LGAIMLJun 25, 2025

Diffusion Tree Sampling: Scalable inference-time alignment of diffusion models

arXiv:2506.20701v127 citationsh-index: 24
Originality Highly original
AI Analysis

This provides a scalable method for inference-time alignment of diffusion models, addressing inefficiencies in existing steering approaches for generative modeling.

The paper tackles the problem of adapting pretrained diffusion models to new objectives at inference time by introducing Diffusion Tree Sampling (DTS), which reuses past computations to improve sample quality and efficiency. Results show DTS matches baseline FID with up to 10x less compute on image generation and achieves up to 5x less compute for high-reward samples in text-to-image tasks.

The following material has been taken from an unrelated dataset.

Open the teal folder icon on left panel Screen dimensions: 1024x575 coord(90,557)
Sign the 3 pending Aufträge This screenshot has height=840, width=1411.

Adapting a pretrained diffusion model to new objectives at inference time remains an open problem in generative modeling. Existing steering methods suffer from inaccurate value estimation, especially at high noise levels, which biases guidance. Moreover, information from past runs is not reused to improve sample quality, resulting in inefficient use of compute. Inspired by the success of Monte Carlo Tree Search, we address these limitations by casting inference-time alignment as a search problem that reuses past computations. We introduce a tree-based approach that samples from the reward-aligned target density by propagating terminal rewards back through the diffusion chain and iteratively refining value estimates with each additional generation. Our proposed method, Diffusion Tree Sampling (DTS), produces asymptotically exact samples from the target distribution in the limit of infinite rollouts, and its greedy variant, Diffusion Tree Search (DTS$^\star$), performs a global search for high reward samples. On MNIST and CIFAR-10 class-conditional generation, DTS matches the FID of the best-performing baseline with up to $10\times$ less compute. In text-to-image generation and language completion tasks, DTS$^\star$ effectively searches for high reward samples that match best-of-N with up to $5\times$ less compute. By reusing information from previous generations, we get an anytime algorithm that turns additional compute into steadily better samples, providing a scalable approach for inference-time alignment of diffusion models.